The Persistent History Server runs on a single node Dataproc cluster, stores and accesses job history files in Cloud Storage, and supports MapReduce, Spark, and Pig jobs. This feature is available in Dataproc image version 1.4-debian10 and later.

Set up a Dataproc job cluster

You specify the following flag and cluster properties when creating a Dataproc cluster that will run jobs and store job logs to be accessed and displayed by a Persistent History Server cluster.
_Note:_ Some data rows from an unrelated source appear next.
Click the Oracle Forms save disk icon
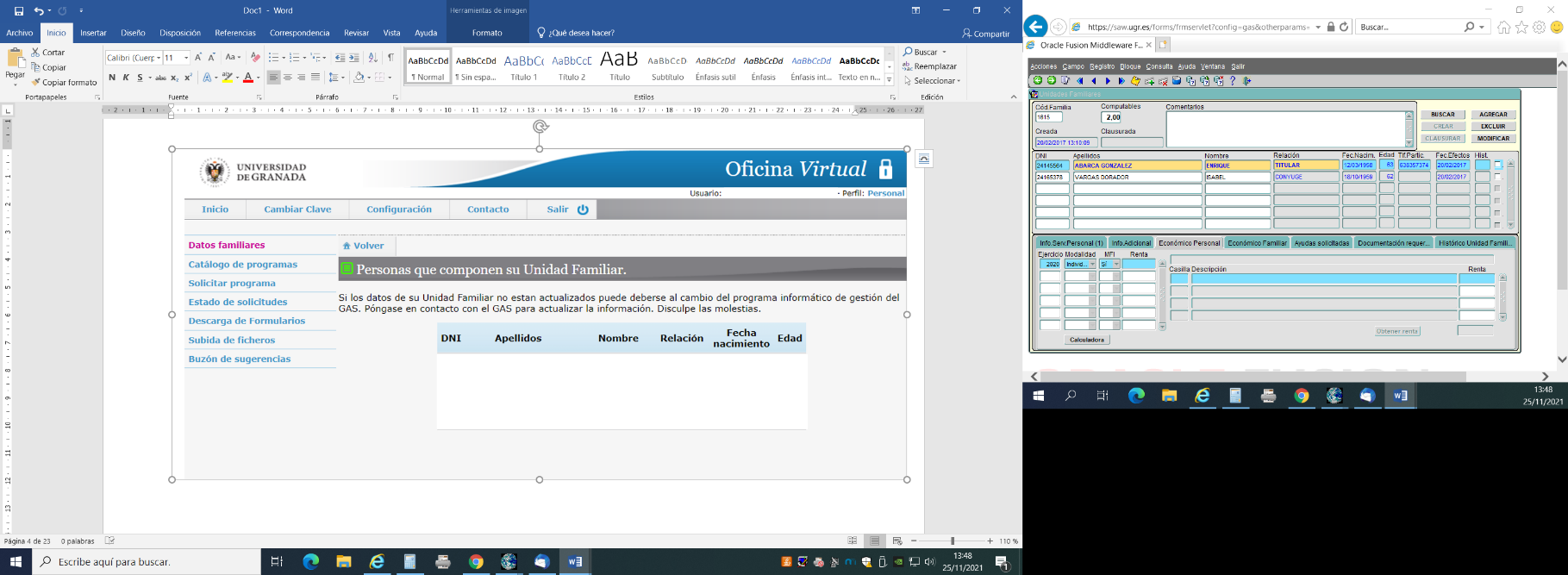The height and width of the screenshot is (575, 1568). coord(1177,81)
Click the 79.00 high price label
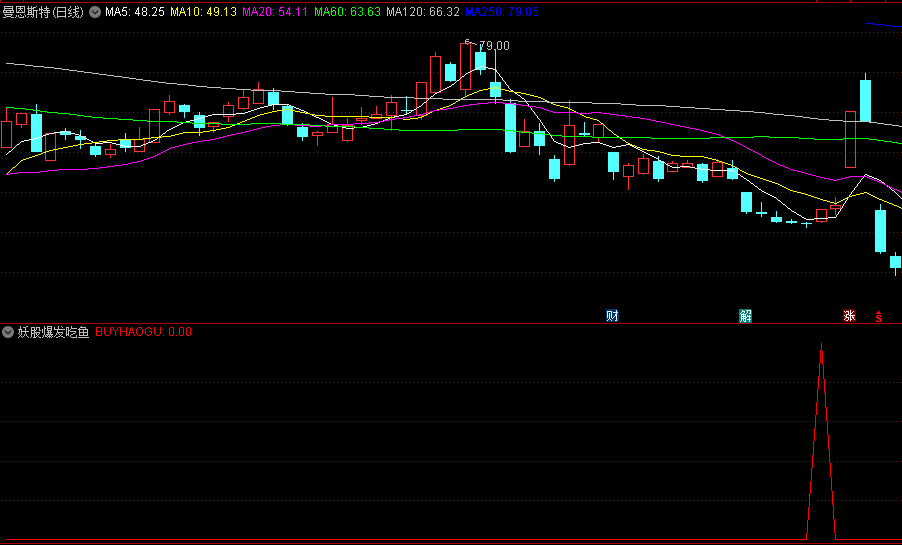902x545 pixels. (x=493, y=45)
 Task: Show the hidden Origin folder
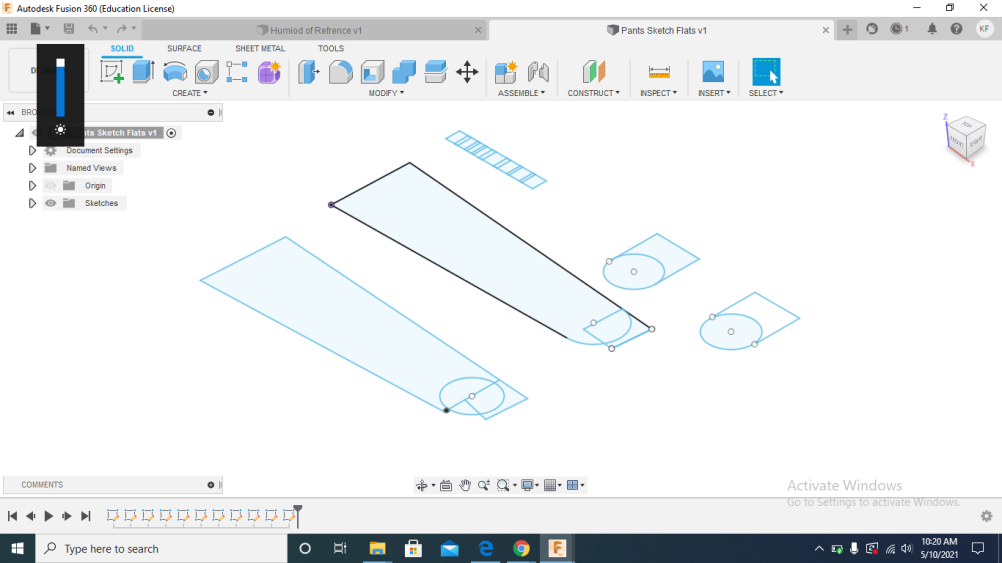[50, 186]
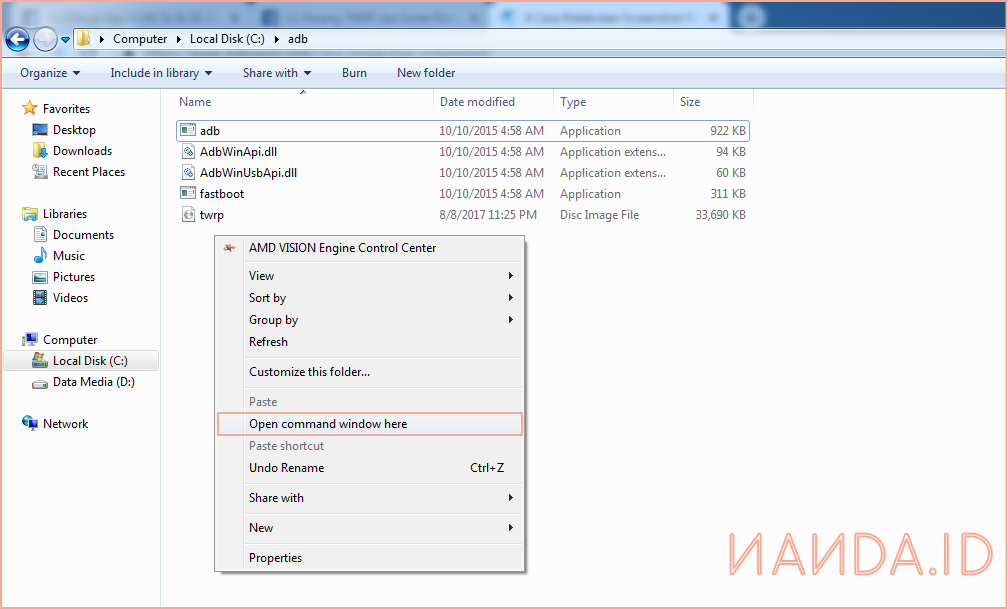Viewport: 1008px width, 609px height.
Task: Click the New folder button
Action: coord(426,73)
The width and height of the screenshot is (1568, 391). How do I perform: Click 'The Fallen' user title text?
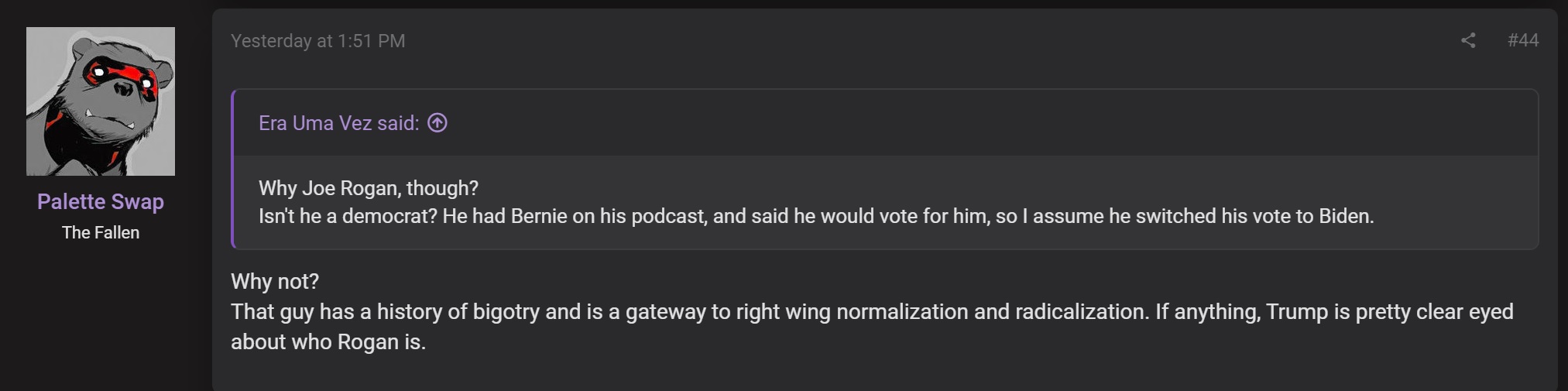click(101, 233)
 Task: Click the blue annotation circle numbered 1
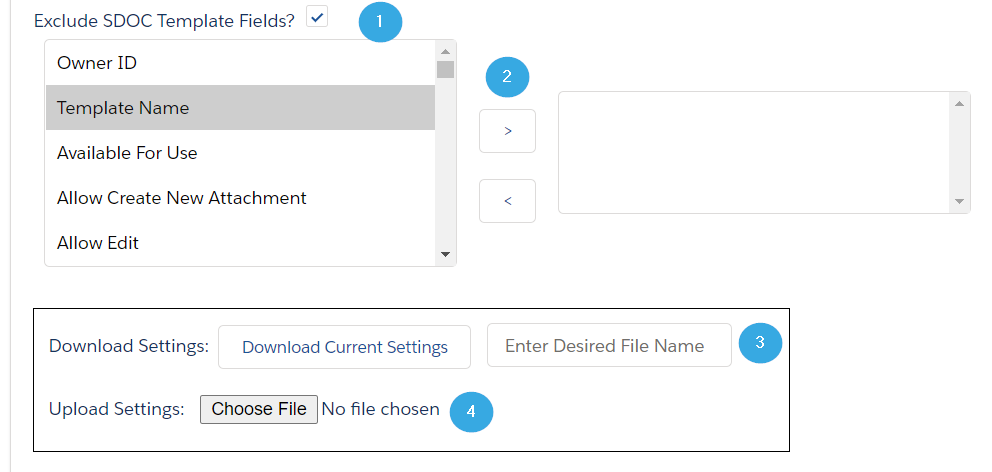click(x=380, y=22)
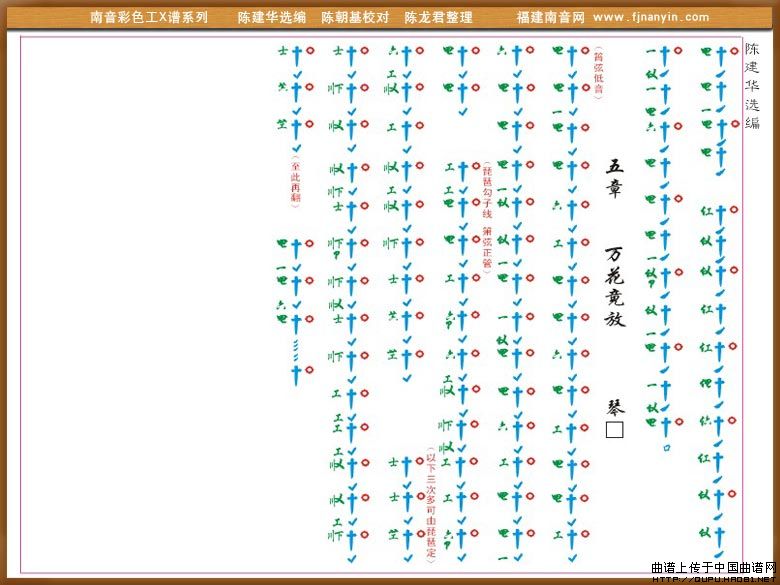780x585 pixels.
Task: Click the empty square box under 琴
Action: point(614,430)
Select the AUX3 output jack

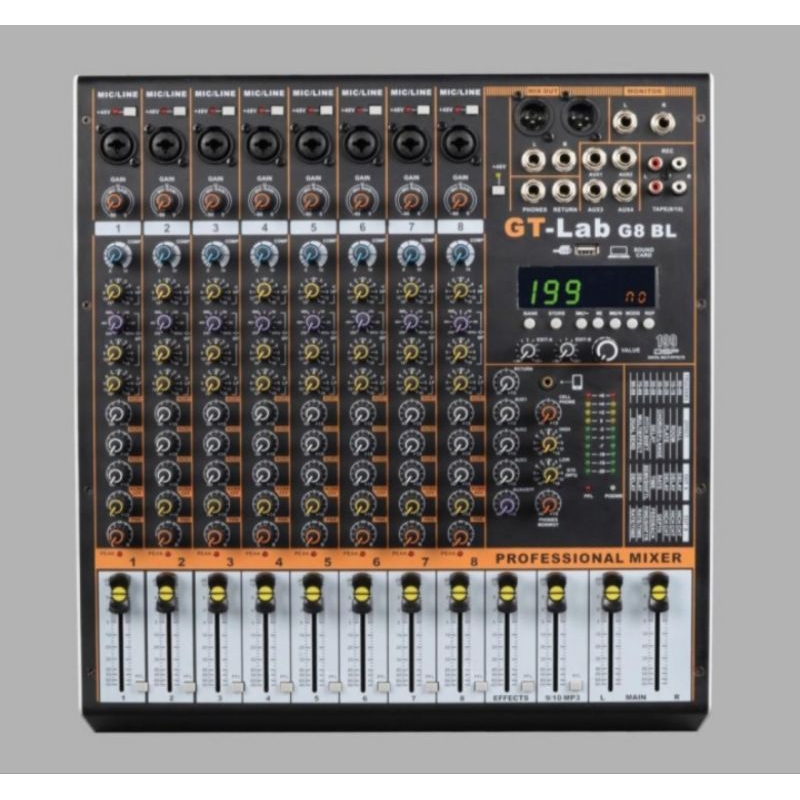coord(596,190)
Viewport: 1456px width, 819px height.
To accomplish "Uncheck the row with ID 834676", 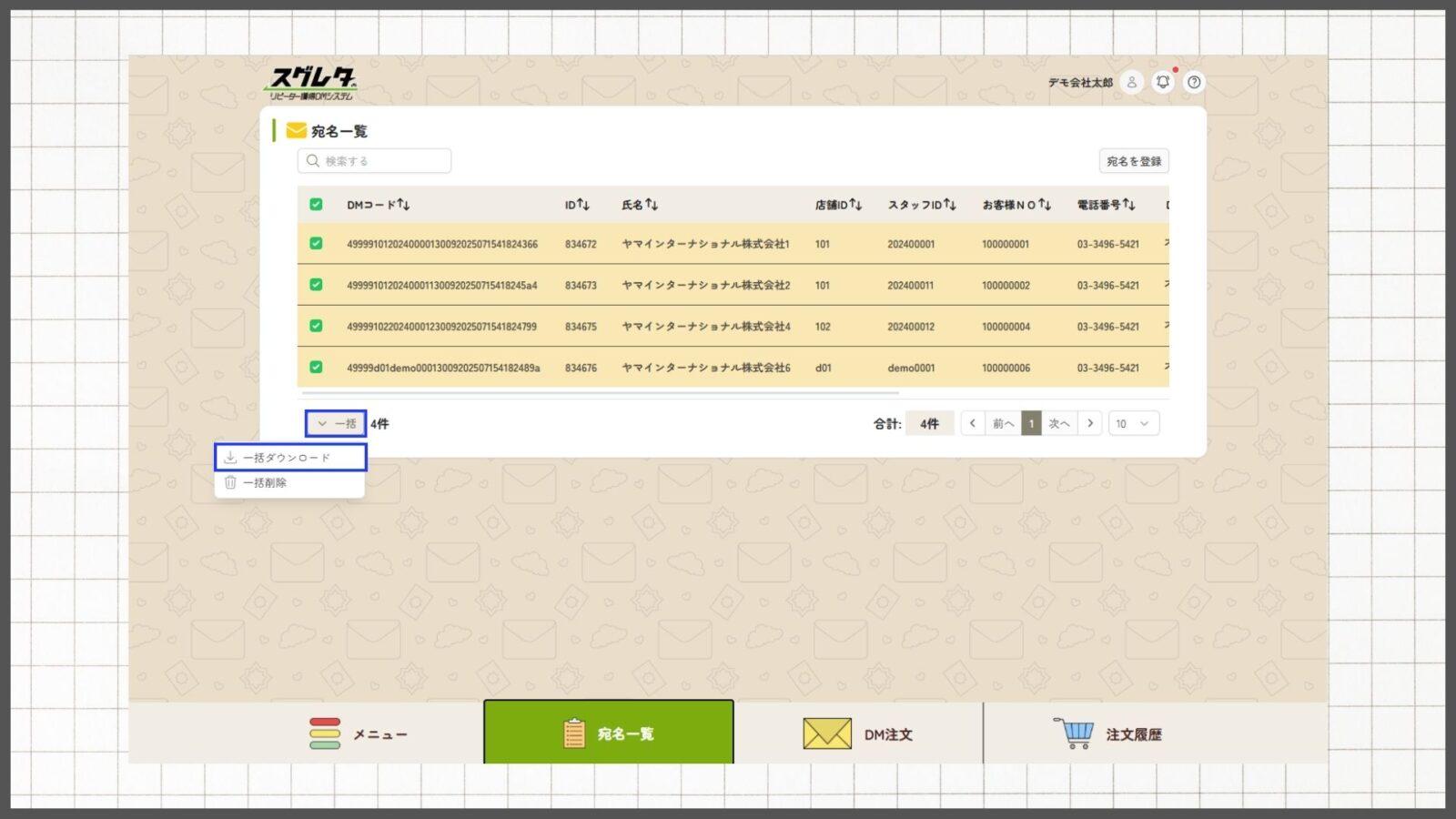I will [316, 368].
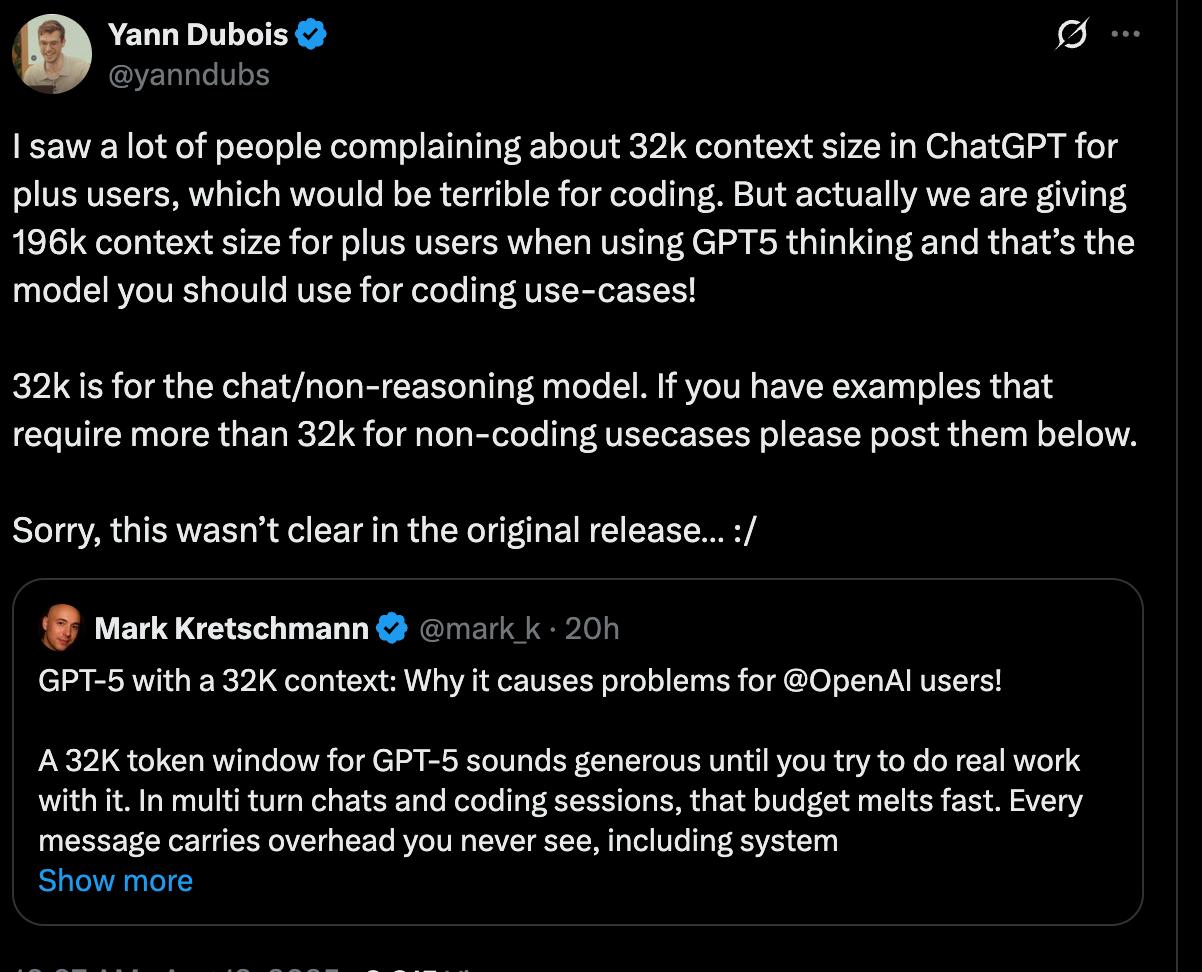Open Yann Dubois's profile picture
The height and width of the screenshot is (972, 1202).
click(52, 54)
  • --enable-component-gateway: Required flag. This flag must be used to enable the Component Gateway.
  • dataproc:job.history.to-gcs.enabled: Required cluster property.. This property must be set to "true" to enable job history storage in Cloud Storage.
  • spark:spark.history.fs.logDirectory and spark:spark.eventLog.dir Optional cluster properties. These flags specify the location to write Spark job history and event logs, respectively. If used, both flags must be set and point to directories within the same bucket.
    Sample properties:
    spark:spark.history.fs.logDirectory=gs://bucket-name/directory-name/spark-job-history,
    spark:spark.eventLog.dir=gs://bucket-name/directory-name/spark-job-history
    
  • mapred:mapreduce.jobhistory.intermediate-done-dir and mapred:mapreduce.jobhistory.done-dir: Optional cluster properties. These flags specify the Cloud Storage location to write intermediate and final MapReduce job history files, respectively. If used, both flags must be set and point to directories within the same bucket. The intermediate mapreduce.jobhistory.intermediate-done-dir location is temporary storage. The intermediate files are moved to the mapreduce.jobhistory.done-dir location when the MapReduce job completes.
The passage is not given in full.